• THE RECORDS:
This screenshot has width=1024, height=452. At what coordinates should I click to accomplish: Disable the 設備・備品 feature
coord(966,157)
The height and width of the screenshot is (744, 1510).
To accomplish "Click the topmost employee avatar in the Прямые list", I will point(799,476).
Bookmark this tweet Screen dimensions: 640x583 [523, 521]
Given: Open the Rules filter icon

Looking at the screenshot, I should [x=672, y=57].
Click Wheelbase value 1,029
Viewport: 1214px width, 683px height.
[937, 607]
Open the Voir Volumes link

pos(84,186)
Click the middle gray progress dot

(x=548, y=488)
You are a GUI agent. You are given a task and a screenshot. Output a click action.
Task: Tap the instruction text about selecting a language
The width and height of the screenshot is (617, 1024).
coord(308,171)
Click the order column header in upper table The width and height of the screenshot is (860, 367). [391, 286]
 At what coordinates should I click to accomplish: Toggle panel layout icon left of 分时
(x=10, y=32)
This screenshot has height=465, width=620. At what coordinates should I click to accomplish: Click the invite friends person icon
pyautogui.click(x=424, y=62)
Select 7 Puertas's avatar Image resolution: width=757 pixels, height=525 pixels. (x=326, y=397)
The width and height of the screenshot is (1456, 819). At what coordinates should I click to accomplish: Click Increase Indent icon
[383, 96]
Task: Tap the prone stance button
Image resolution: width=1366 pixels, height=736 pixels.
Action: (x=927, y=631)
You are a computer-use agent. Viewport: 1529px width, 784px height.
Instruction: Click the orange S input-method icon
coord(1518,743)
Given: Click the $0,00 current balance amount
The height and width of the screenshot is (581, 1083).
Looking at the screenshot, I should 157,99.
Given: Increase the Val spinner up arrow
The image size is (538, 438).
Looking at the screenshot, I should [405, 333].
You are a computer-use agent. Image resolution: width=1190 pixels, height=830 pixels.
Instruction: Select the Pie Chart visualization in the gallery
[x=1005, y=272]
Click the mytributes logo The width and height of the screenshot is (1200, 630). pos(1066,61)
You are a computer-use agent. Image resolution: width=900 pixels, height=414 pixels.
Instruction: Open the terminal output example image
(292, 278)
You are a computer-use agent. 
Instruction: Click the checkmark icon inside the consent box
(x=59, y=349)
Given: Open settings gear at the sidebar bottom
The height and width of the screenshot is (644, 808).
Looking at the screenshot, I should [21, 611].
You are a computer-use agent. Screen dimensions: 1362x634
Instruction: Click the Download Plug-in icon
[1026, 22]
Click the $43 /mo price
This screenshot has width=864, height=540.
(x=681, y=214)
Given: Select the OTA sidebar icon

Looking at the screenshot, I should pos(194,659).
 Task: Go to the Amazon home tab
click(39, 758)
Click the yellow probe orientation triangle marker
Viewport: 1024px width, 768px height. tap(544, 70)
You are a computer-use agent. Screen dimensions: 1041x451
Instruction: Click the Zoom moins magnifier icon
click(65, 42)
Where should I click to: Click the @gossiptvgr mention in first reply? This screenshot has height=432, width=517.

• PROBLEM: Reproduce verbatim the material starting with the line containing "Task: Go to the Amazon home tab" and continuing through the last line of the material.

• EXERCISE RESULT:
 Task: Go to the Amazon home tab
click(39, 758)
Click the yellow probe orientation triangle marker
Viewport: 1024px width, 768px height. tap(544, 70)
You are a computer-use agent. Screen dimensions: 1041x451
Instruction: Click the Zoom moins magnifier icon
click(65, 42)
Where should I click to: Click the @gossiptvgr mention in first reply? This screenshot has height=432, width=517.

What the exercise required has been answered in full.